** start **

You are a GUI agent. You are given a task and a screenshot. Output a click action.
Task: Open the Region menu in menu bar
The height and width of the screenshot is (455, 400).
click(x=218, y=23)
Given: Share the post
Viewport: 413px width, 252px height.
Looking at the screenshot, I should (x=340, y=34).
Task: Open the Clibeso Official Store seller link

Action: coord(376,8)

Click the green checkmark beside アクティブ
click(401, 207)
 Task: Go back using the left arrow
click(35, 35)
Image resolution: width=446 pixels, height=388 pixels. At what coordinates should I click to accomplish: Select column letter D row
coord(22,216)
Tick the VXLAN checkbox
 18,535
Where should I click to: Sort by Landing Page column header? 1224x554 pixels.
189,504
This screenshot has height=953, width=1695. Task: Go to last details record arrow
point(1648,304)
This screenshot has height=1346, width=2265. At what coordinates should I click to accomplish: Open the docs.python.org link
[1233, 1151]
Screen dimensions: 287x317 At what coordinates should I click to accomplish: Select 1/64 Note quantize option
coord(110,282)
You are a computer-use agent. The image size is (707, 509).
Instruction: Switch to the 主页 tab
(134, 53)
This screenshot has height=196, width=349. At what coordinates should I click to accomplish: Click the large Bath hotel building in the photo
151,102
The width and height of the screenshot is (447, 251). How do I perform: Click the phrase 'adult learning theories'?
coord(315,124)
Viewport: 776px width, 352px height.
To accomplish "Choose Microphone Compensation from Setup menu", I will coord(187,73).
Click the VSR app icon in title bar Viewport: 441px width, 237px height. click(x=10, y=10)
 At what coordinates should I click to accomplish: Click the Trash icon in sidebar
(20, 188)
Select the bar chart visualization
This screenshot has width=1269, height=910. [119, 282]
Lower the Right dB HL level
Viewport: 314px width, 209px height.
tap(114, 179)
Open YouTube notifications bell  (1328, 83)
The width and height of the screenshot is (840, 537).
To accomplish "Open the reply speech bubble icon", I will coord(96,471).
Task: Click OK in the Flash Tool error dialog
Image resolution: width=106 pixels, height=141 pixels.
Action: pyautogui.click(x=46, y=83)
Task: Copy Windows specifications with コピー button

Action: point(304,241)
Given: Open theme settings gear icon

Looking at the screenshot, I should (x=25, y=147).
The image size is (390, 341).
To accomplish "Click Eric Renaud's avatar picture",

** end **

▸ WHAT THIS TASK INVOLVES
Output all of the items above verbatim, from the first line through the last, with no changes.

▸ TASK SOLUTION
You are a GUI agent. You are given a task and a screenshot. Output a click action.
Task: Open the Region menu in menu bar
The height and width of the screenshot is (455, 400).
click(x=218, y=23)
Given: Share the post
Viewport: 413px width, 252px height.
Looking at the screenshot, I should (x=340, y=34).
Task: Open the Clibeso Official Store seller link

Action: coord(376,8)

Click the green checkmark beside アクティブ
click(401, 207)
 Task: Go back using the left arrow
click(35, 35)
Image resolution: width=446 pixels, height=388 pixels. At what coordinates should I click to accomplish: Select column letter D row
coord(22,216)
Tick the VXLAN checkbox
 18,535
Where should I click to: Sort by Landing Page column header? 1224x554 pixels.
189,504
This screenshot has height=953, width=1695. Task: Go to last details record arrow
point(1648,304)
This screenshot has height=1346, width=2265. At what coordinates should I click to accomplish: Open the docs.python.org link
[1233, 1151]
Screen dimensions: 287x317 At what coordinates should I click to accomplish: Select 1/64 Note quantize option
coord(110,282)
You are a computer-use agent. The image size is (707, 509).
Instruction: Switch to the 主页 tab
(134, 53)
This screenshot has height=196, width=349. At what coordinates should I click to accomplish: Click the large Bath hotel building in the photo
151,102
The width and height of the screenshot is (447, 251). How do I perform: Click the phrase 'adult learning theories'?
coord(315,124)
Viewport: 776px width, 352px height.
To accomplish "Choose Microphone Compensation from Setup menu", I will coord(187,73).
Click the VSR app icon in title bar Viewport: 441px width, 237px height. click(x=10, y=10)
 At what coordinates should I click to accomplish: Click the Trash icon in sidebar
(20, 188)
Select the bar chart visualization
This screenshot has width=1269, height=910. [119, 282]
Lower the Right dB HL level
Viewport: 314px width, 209px height.
tap(114, 179)
Open YouTube notifications bell  (1328, 83)
The width and height of the screenshot is (840, 537).
To accomplish "Open the reply speech bubble icon", I will coord(96,471).
Task: Click OK in the Flash Tool error dialog
Image resolution: width=106 pixels, height=141 pixels.
Action: pyautogui.click(x=46, y=83)
Task: Copy Windows specifications with コピー button

Action: point(304,241)
Given: Open theme settings gear icon

Looking at the screenshot, I should (x=25, y=147).
The image size is (390, 341).
To accomplish "Click Eric Renaud's avatar picture",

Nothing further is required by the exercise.